— begin Supplied passage —
In connection with Hipparchus’ great discovery it may be mentioned that modern astronomers have often attempted to fix dates in history by the effects of precession of the equinoxes. (1) At about the date when the Great Pyramid may have been built γ Draconis was near to the pole, and must have been used as the pole-star. In the north face of the Great Pyramid is the entrance to an inclined passage, and six of the nine pyramids at Gizeh possess the same feature; all the passages being inclined at an angle between 26° and 27° to the horizon and in the plane of the meridian. It also appears that 4,000 years ago—i.e., about 2100 B.C.—an observer at the lower end of the passage would be able to see γ Draconis, the then pole-star, at its lower culmination.[1] It has been suggested that the passage was made for this purpose. On other grounds the date assigned to the Great Pyramid is 2123 B.C.

(2) The ChaldÆans gave names to constellations now invisible from Babylon which would have been visible in 2000 B.C., at which date it is claimed that these people were studying astronomy.

(3) In the Odyssey, Calypso directs Odysseus, in accordance with Phoenician rules for navigating the Mediterranean, to keep the Great Bear “ever on the left as he traversed the deep” when sailing from the pillars of Hercules (Gibraltar) to Corfu. Yet such a course taken now would land the traveller in Africa. Odysseus is said in his voyage in springtime to have seen the Pleiades and Arcturus setting late, which seemed to early commentators a proof of Homer’s inaccuracy. Likewise Homer, both in the Odyssey[2] (v. 272-5) and in the Iliad (xviii. 489), asserts that the Great Bear never set in those latitudes. Now it has been found that the precession of the equinoxes explains all these puzzles; shows that in springtime on the Mediterranean the Bear was just above the horizon, near the sea but not touching it, between 750 B.C. and 1000 B.C.; and fixes the date of the poems, thus confirming other evidence, and establishing Homer’s character for accuracy.[3]

(4) The orientation of Egyptian temples and Druidical stones is such that possibly they were so placed as to assist in the observation of the heliacal risings[4] of certain stars. If the star were known, this would give an approximate date. Up to the present the results of these investigations are far from being conclusive.
— end Supplied passage —
# Written exercise 1
According to the precession passage, at what angle to the horizon are the inclined passages of the Gizeh pyramids set?
# Written exercise 2
List every star or star group mentioned by name in the precession passage.
# Written exercise 3
Write the next part of the precession passage, picking up after its final sentence.
— begin Entries supplied —
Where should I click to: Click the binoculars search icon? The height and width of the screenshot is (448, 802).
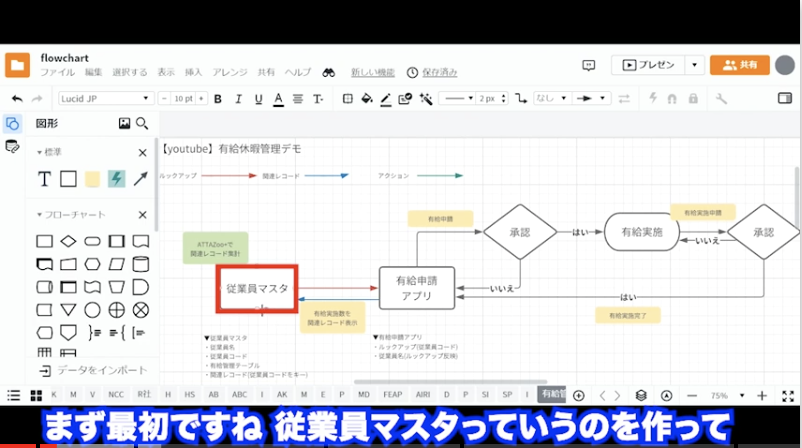pyautogui.click(x=328, y=73)
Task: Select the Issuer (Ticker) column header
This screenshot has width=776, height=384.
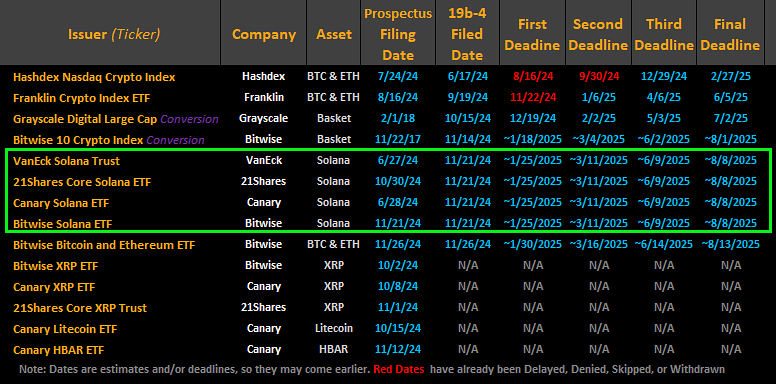Action: (x=114, y=34)
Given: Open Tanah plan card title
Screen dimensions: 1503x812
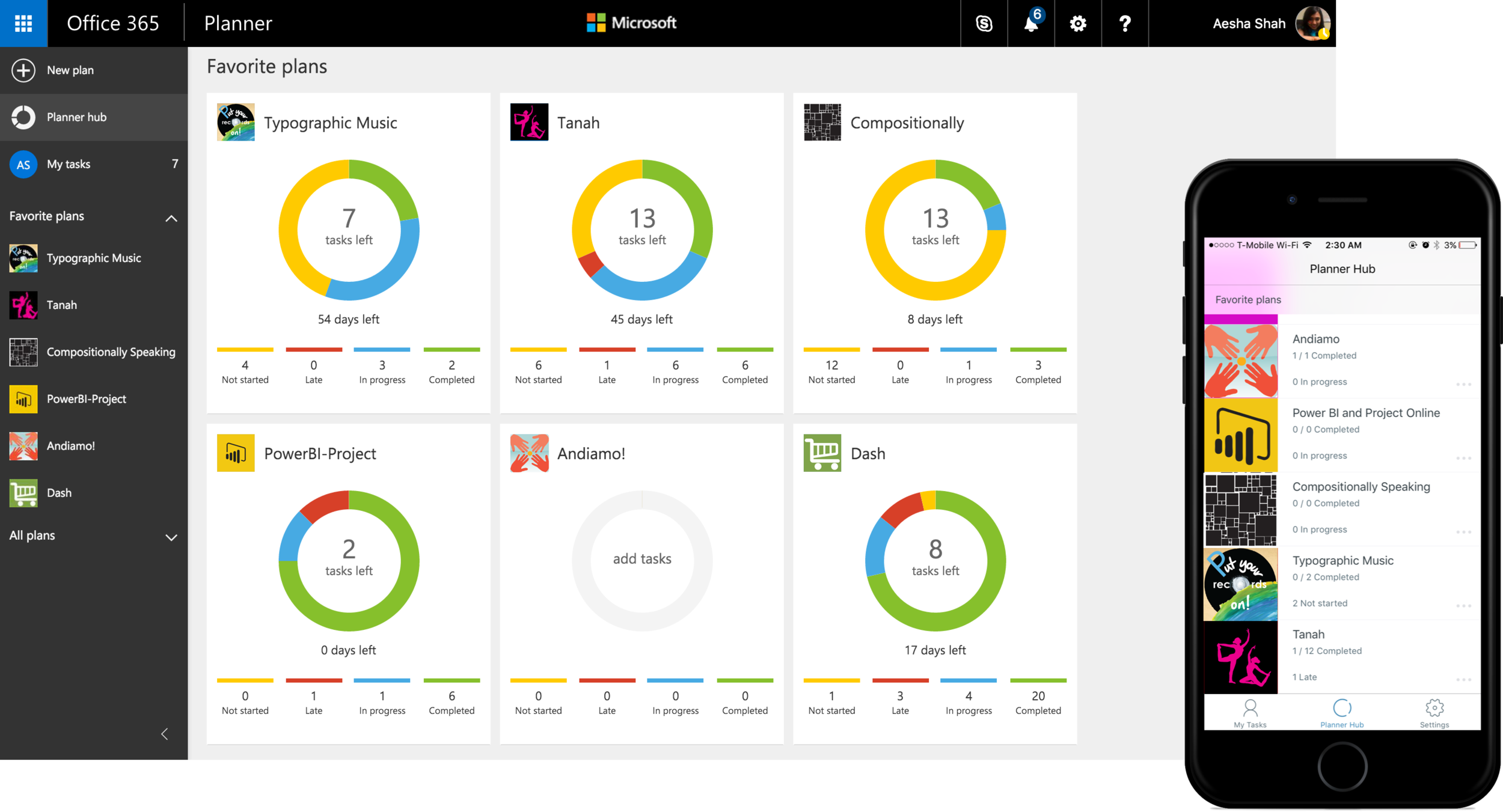Looking at the screenshot, I should [x=578, y=123].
— end Entries supplied —
# Expected output 1
Between 26° and 27°.

# Expected output 2
γ Draconis, the Great Bear, the Pleiades, Arcturus

# Expected output 3
Ptolemy (130 A.D.) wrote the Suntaxis, or Almagest, which includes a cyclopedia of astronomy, containing a summary of knowledge at that date. We have no evidence beyond his own statement that he was a practical observer. He theorised on the planetary motions, and held that the earth is fixed in the centre of the universe. He adopted the excentric and equant of Hipparchus to explain the unequal motions of the sun and moon. He adopted the epicycles and deferents which had been used by Apollonius and others to explain the retrograde motions of the planets. We, who know that the earth revolves round the sun once in a year, can understand that the apparent motion of a planet is only its motion relative to the earth. If, then, we suppose the earth fixed and the sun to revolve round it once a year, and the planets each in its own period, it is only necessary to impose upon each of these an additional annual motion to enable us to represent truly the apparent motions. This way of looking at the apparent motions shows why each planet, when nearest to the earth, seems to move for a time in a retrograde direction. The attempts of Ptolemy and others of his time to explain the retrograde motion in this way were only approximate. Let us suppose each planet to have a bar with one end centred at the earth. If at the other end of the bar one end of a shorter bar is pivotted, having the planet at its other end, then the planet is given an annual motion in the secondary circle (the epicycle), whose centre revolves round the earth on the primary circle (the deferent), at a uniform rate round the excentric. Ptolemy supposed the centres of the epicycles of Mercury and Venus to be on a bar passing through the sun, and to be between the earth and the sun. The centres of the epicycles of Mars, Jupiter, and Saturn were supposed to be further away than the sun. Mercury and Venus were supposed to revolve in their epicycles in their own periodic times and in the deferent round the earth in a year. The major planets were supposed to revolve in the deferent round the earth in their own periodic times, and in their epicycles once in a year.

It did not occur to Ptolemy to place the centres of the epicycles of Mercury and Venus at the sun, and to extend the same system to the major planets. Something of this sort had been proposed by the Egyptians (we are told by Cicero and others), and was accepted by Tycho Brahe; and was as true a representation of the relative motions in the solar system as when we suppose the sun to be fixed and the earth to revolve.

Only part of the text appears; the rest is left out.